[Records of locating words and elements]
┌──
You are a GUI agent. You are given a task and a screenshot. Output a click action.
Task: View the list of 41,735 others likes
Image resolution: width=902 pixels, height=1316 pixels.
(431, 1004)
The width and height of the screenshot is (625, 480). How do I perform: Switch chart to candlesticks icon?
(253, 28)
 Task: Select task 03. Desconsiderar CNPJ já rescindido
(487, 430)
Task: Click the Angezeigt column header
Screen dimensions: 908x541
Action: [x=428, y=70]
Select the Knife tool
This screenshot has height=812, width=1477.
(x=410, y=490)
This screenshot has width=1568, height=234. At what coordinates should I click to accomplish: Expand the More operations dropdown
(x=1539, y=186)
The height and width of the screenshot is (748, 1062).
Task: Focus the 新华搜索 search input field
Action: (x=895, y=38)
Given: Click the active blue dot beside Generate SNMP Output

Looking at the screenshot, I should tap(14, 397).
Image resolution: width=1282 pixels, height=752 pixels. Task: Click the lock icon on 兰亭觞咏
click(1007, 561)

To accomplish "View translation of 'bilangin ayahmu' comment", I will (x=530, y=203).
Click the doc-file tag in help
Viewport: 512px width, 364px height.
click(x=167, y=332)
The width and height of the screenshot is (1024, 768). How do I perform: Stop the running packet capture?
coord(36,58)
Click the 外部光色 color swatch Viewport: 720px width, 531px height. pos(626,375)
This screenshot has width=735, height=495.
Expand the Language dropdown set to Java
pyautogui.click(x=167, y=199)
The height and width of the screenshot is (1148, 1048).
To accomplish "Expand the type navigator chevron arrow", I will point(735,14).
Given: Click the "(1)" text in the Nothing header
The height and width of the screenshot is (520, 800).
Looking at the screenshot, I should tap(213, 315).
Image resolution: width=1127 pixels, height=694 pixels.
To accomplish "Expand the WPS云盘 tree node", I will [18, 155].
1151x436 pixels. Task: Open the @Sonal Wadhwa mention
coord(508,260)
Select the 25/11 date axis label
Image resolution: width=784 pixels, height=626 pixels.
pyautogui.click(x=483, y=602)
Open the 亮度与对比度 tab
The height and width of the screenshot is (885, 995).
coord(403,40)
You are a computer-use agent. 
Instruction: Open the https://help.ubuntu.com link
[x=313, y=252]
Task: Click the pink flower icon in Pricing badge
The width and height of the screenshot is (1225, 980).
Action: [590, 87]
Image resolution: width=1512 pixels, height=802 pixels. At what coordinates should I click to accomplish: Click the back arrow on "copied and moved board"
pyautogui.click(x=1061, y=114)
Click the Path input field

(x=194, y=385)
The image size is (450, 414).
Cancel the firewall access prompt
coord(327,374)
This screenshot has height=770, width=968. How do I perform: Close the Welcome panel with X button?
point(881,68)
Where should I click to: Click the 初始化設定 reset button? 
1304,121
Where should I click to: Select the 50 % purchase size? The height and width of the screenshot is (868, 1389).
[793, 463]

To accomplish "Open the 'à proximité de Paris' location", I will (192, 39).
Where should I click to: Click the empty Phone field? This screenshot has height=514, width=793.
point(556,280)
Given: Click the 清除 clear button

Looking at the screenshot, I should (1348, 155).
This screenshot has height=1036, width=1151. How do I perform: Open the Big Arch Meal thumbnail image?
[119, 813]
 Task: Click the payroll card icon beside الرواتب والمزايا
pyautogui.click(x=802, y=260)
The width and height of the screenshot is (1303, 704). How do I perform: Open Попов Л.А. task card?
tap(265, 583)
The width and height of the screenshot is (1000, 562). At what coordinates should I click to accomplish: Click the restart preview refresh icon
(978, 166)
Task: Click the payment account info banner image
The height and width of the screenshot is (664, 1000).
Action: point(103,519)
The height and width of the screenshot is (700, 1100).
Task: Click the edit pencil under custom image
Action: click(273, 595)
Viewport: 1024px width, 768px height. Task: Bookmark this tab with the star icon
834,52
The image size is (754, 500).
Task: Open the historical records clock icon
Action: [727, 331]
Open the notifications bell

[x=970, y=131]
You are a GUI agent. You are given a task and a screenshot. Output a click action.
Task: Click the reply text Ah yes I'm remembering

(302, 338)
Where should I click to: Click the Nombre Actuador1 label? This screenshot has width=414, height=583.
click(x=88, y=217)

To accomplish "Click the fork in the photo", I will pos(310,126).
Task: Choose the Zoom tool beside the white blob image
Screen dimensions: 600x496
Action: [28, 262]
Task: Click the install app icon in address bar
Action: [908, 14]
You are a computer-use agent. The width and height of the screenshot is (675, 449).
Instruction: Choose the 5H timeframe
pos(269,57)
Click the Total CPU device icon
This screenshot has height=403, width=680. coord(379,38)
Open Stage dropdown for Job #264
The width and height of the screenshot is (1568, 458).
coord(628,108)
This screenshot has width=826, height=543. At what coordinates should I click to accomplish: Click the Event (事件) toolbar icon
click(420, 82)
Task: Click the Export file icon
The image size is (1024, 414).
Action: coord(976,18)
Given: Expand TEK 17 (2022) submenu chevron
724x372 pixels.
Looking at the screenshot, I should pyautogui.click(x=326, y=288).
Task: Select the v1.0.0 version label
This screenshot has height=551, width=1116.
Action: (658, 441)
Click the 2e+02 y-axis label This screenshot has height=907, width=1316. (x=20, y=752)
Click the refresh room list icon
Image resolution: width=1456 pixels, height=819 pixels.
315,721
└──
» **WORK REQUIRED**
Count the lines of the records above that contain the string "label", and reply with the number alone.

» **ANSWER BELOW**
4